EU NÃO SOU CACHORRO
NÃO
Neumar
Monteiro
A
época do “Besame Mucho” passou. Agora os tempos são outros, fragmentados, onde
não têm vez os melodramas musicais. A música atual reflete um frenesi de
pessoas estressadas, que querem expurgar de si o cansaço da agitação cotidiana.
Funciona, a grosso modo, como catarse de
corpo e de alma o ritmo alucinante; o controverso funk enche os salões na
apoteótica “dança do créu”, e a Mulher Melancia, com seus 119 centímetros de
quadril, provoca o delírio dos fãs num ritmo libertino que extravasa erotismo e
luxúria.
Nada
como antes nesta era da informática e dos aviões supersônicos. A vida corre
desvairada querendo abraçar o futuro com garras de leoa.

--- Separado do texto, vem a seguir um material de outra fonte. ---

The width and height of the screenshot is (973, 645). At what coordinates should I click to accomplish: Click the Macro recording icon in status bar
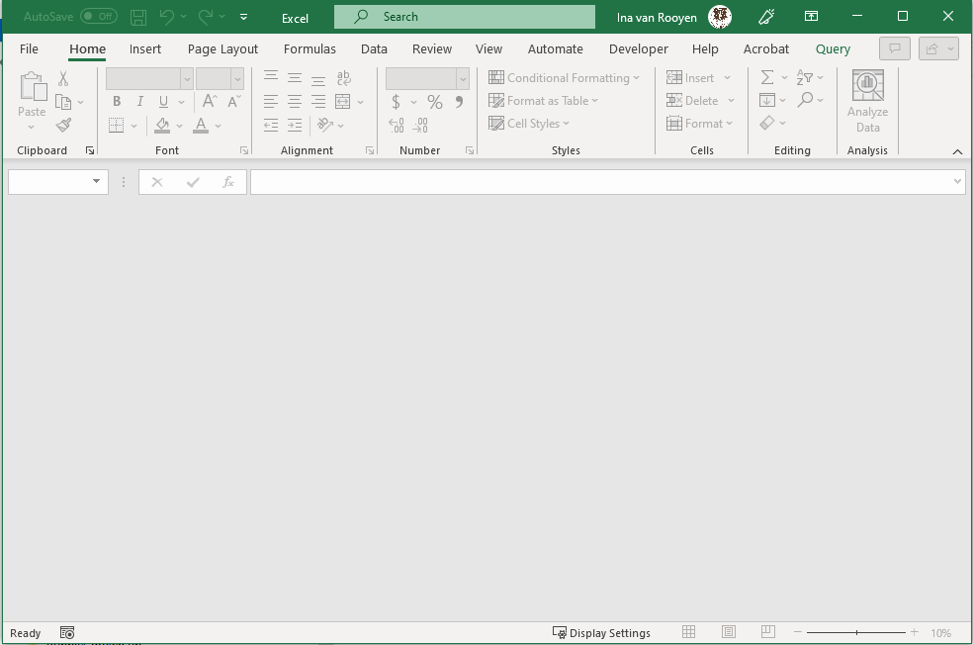tap(67, 633)
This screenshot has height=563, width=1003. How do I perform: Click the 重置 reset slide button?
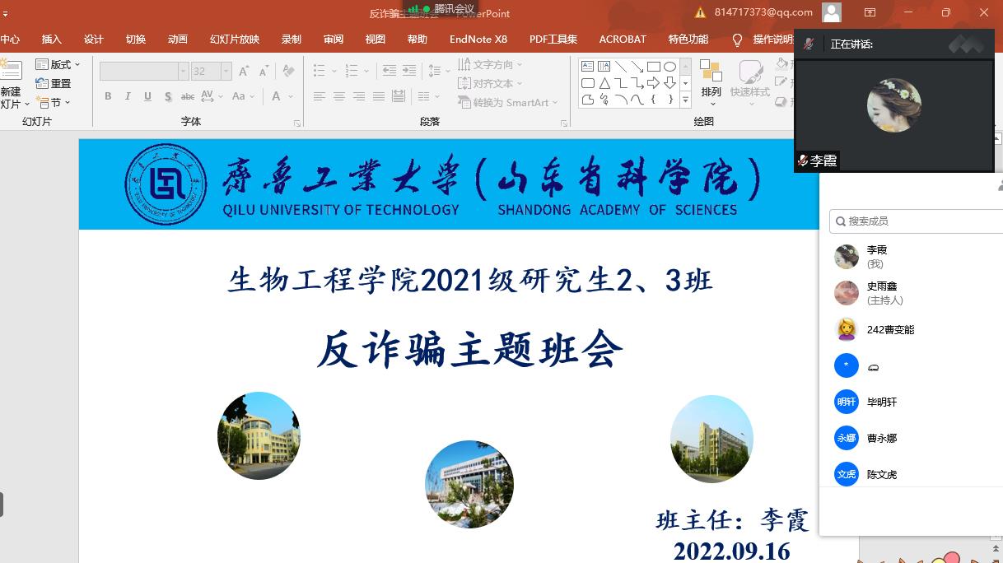pos(54,83)
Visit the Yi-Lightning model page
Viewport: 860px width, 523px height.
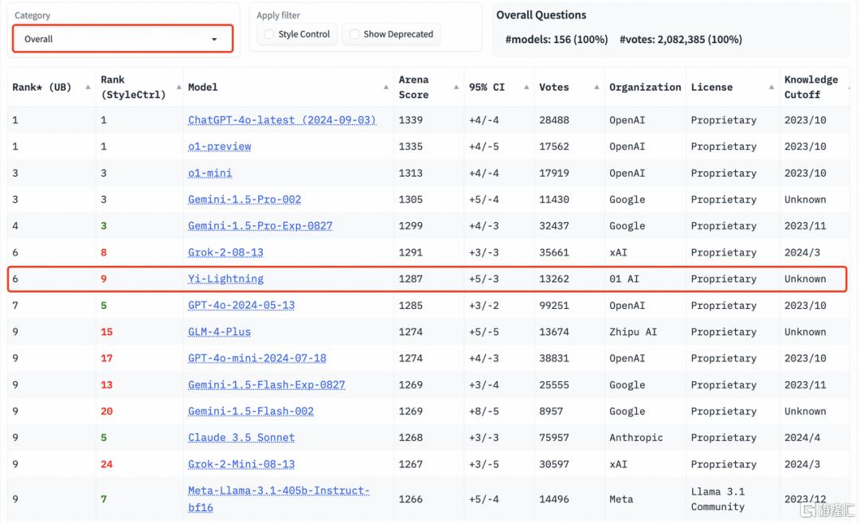coord(225,279)
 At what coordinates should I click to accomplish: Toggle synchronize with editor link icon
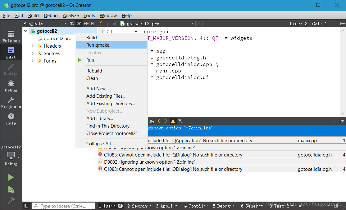[79, 24]
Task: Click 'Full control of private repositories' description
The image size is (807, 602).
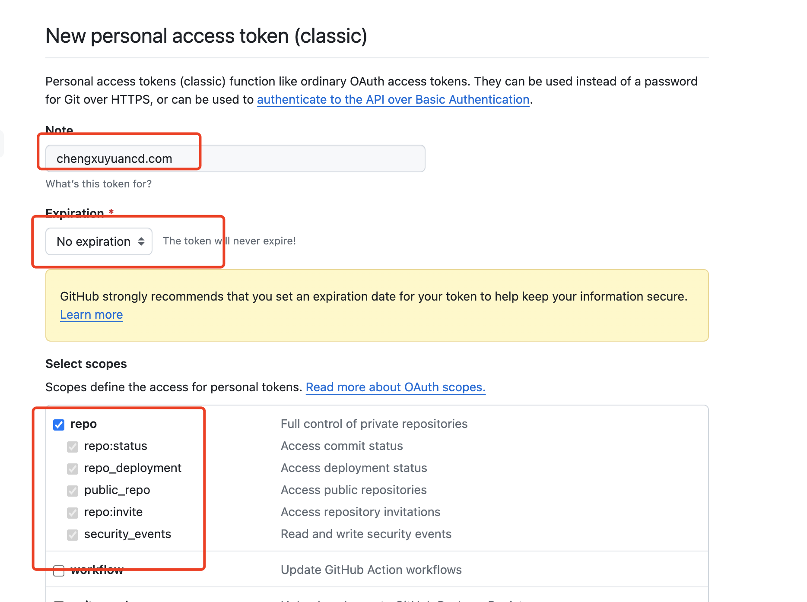Action: (374, 424)
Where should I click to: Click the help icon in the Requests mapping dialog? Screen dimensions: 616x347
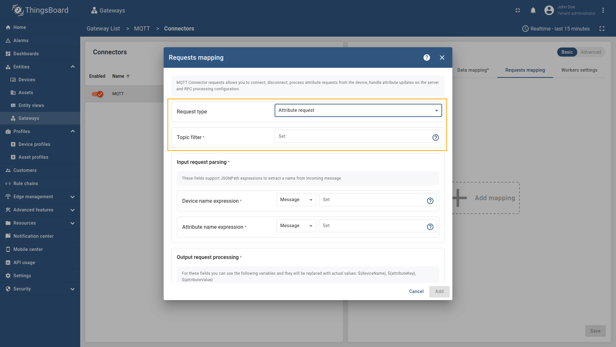pos(427,58)
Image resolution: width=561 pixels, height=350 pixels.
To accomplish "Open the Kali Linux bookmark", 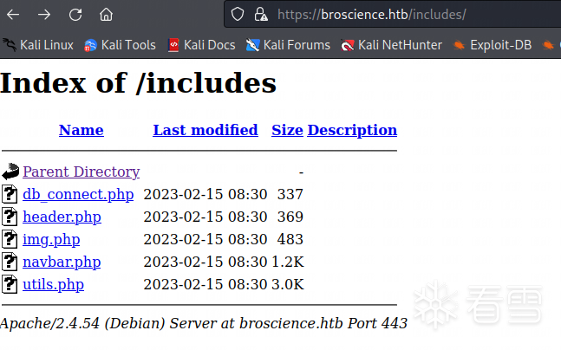I will point(39,45).
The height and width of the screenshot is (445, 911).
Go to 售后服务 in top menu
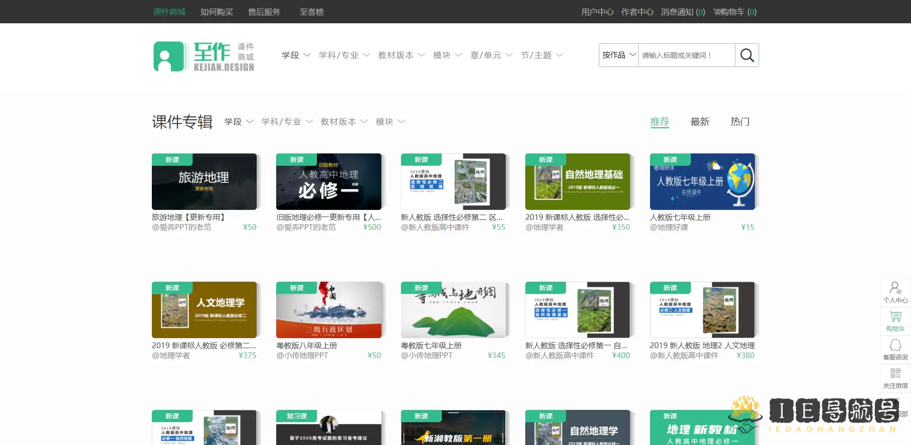(264, 12)
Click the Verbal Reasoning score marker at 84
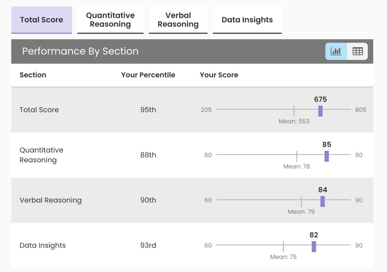The height and width of the screenshot is (272, 387). [x=323, y=202]
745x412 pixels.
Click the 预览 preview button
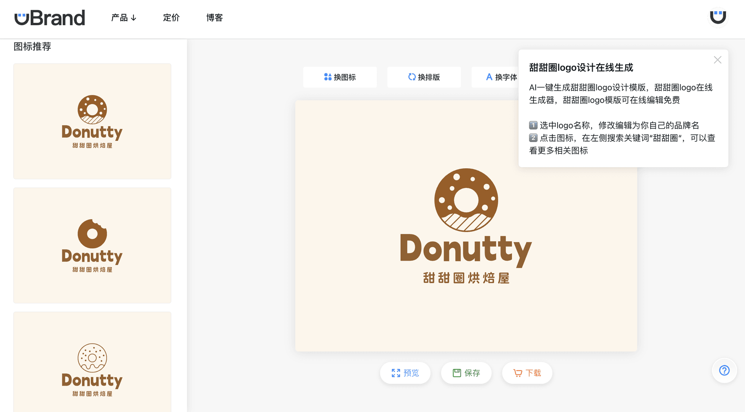pyautogui.click(x=405, y=373)
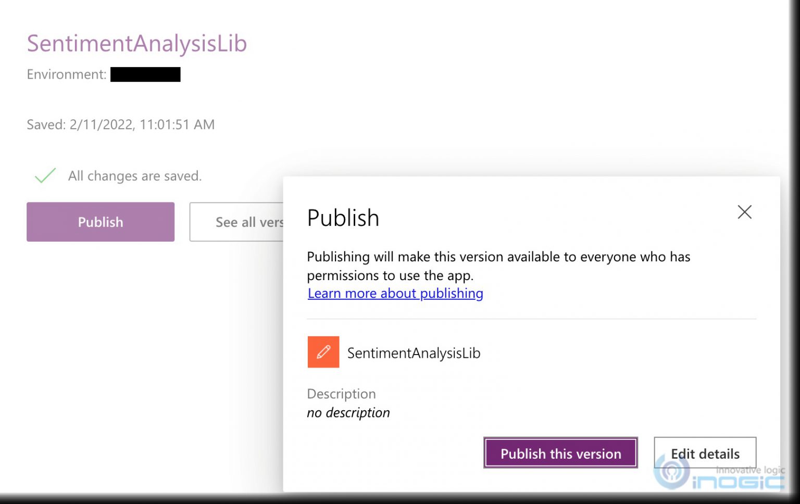Click the All changes are saved message
This screenshot has height=504, width=800.
point(135,176)
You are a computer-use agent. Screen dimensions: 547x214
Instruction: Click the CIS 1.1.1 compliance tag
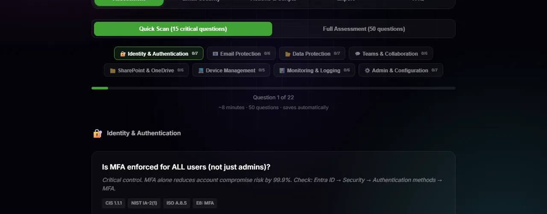[114, 203]
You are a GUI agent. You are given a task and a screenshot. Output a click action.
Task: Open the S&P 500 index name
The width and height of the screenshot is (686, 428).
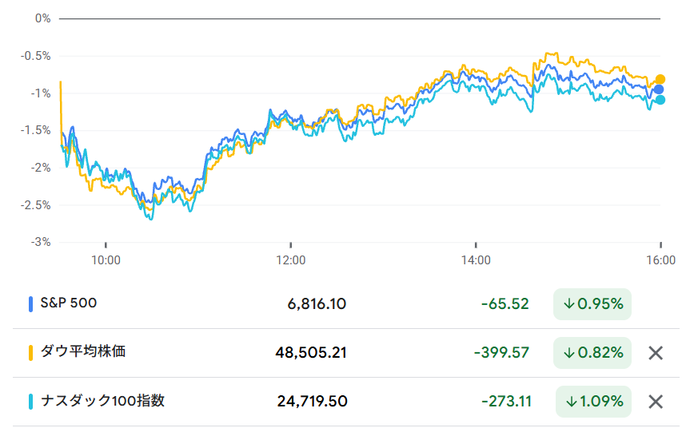click(x=69, y=303)
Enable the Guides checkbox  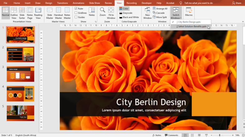point(76,17)
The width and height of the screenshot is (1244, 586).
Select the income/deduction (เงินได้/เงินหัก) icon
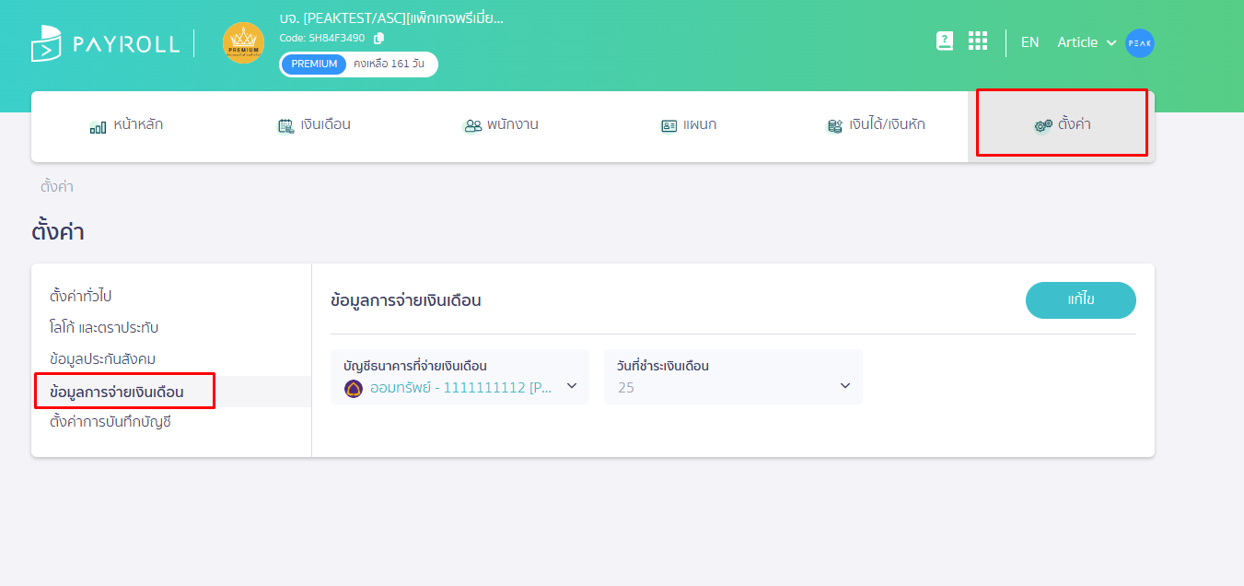[x=834, y=124]
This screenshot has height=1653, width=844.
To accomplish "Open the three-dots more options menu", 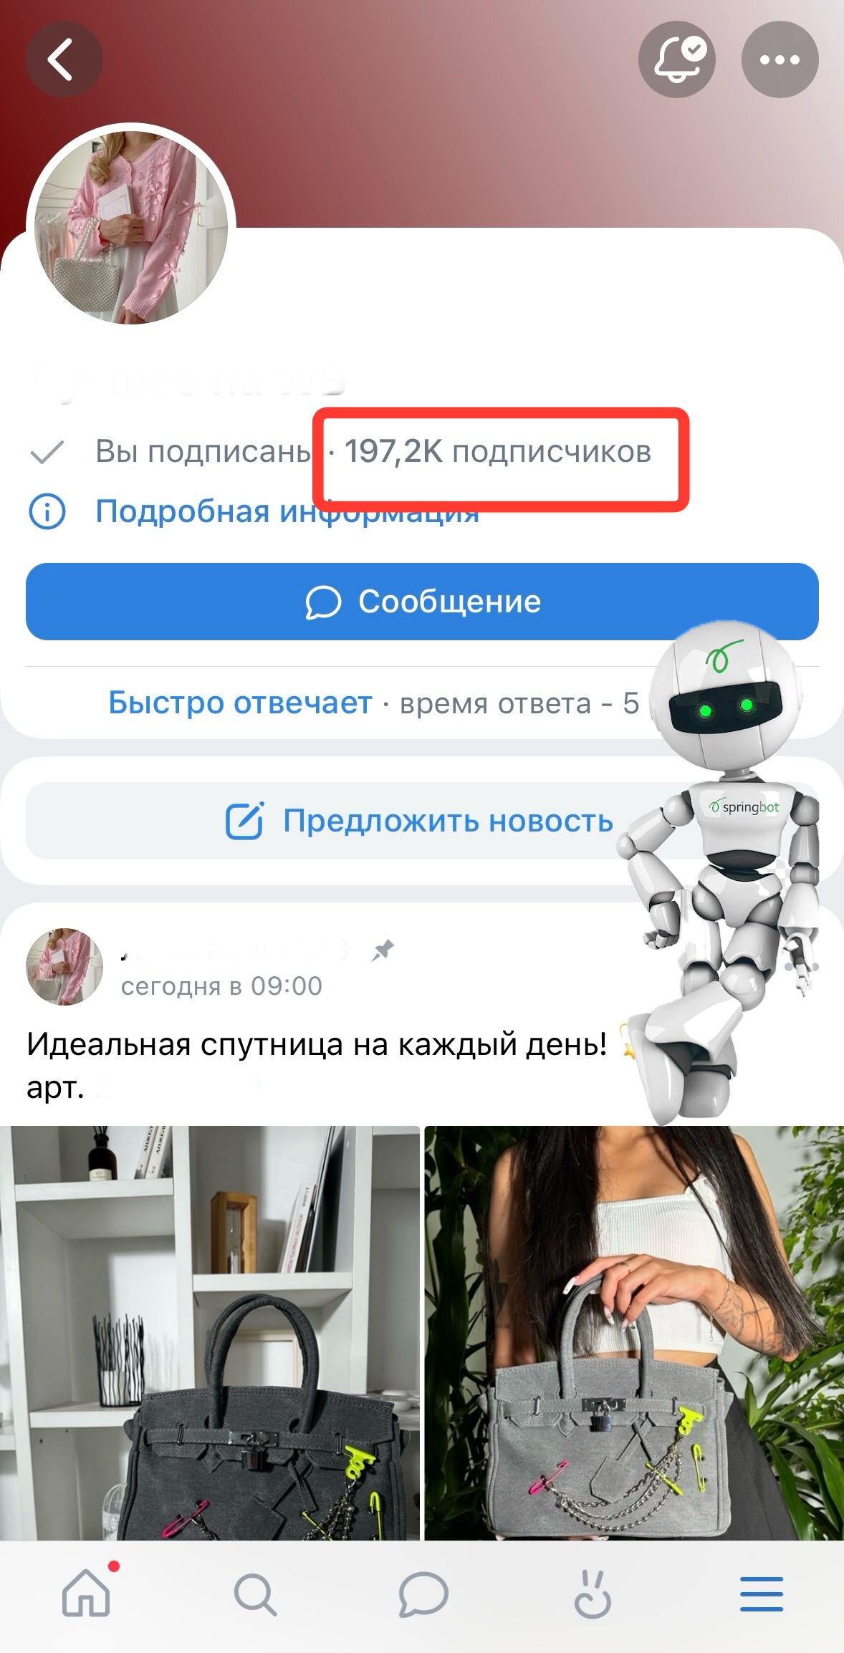I will point(780,59).
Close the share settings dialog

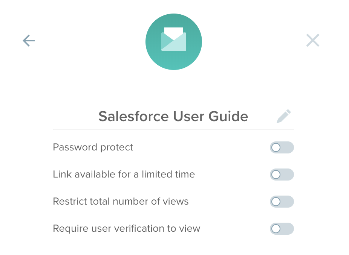pos(313,40)
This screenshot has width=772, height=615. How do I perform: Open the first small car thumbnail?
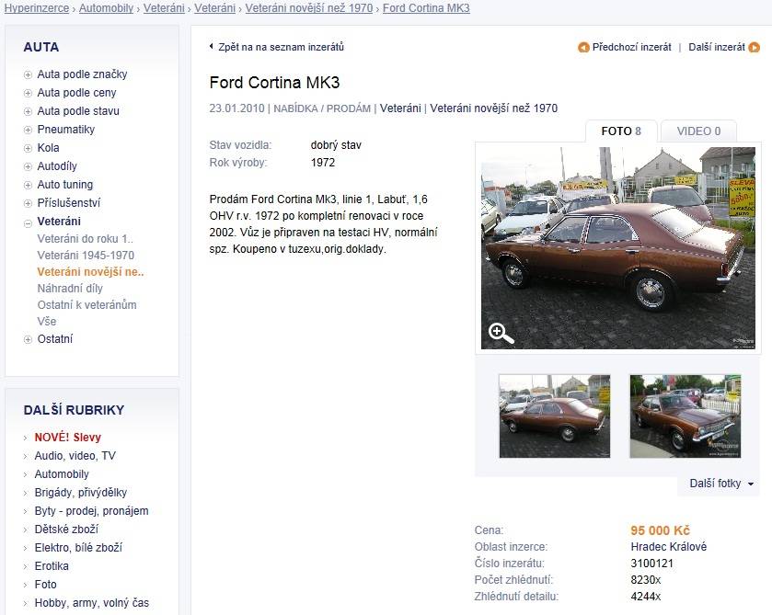pos(554,416)
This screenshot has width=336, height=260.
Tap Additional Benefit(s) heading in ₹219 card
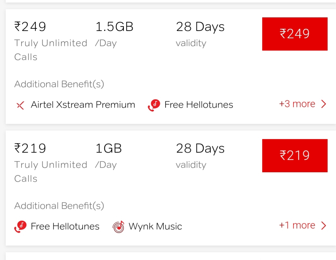[x=59, y=206]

Inaugura a ‘inventança’
de criar coisas novas que gerem lucros e que os devolva em dividendos cada vez
maiores.
Transitoriedade: como a música de
Nelson Ned “e tudo passa, tudo passará”. Há que se aposentar os bordões dos
violões, o canto gregoriano, as valsas, boleros, sambas e os tangos, como
simulacros de um Carlos Gardel desdentado e recolhido em uma clínica de repouso
para idosos.
O
homem passa uma borracha no passado. Como um mágico, cria e recria a própria
invenção que já se torna obsoleta logo que entra no mercado. Desvario de
ideias, atropelo de sentimentos e ganância desenfreada. Almeja ser maior que o
Criador: entorpecer os sentidos, revirar o mundo, aparecer na mídia e ganhar
dinheiro, talvez para esquecer a finitude da vida.
Não
tem mais sentido as coisas boas do bem viver como passear à tardinha, visitar
um vizinho, prosear com amigos, brincar de roda, ouvir música de qualidade, cantar
em programa de calouro, beber leite da roça, andar de carro de boi, correr na
chuva e colher araçás no mato. Isto não dá ibope.
Que
nos perdoe Noel Rosa, Ary Barroso, Chico e Caetano; que nos redima a
posteridade dos erros musicais que cometemos; que no futuro haja bom senso; que
possamos ouvir Cauby Peixoto sem passar por brega, e que Waldick Soriano cante
“eu não sou cachorro não” sem parecer ultrapassado. Enfim, que Deus nos liberte
do créu neste mundo incréu; e que o céu nos livre e guarde de todas as
invencionices e sandices musicais de mau gosto que ainda estão por vir.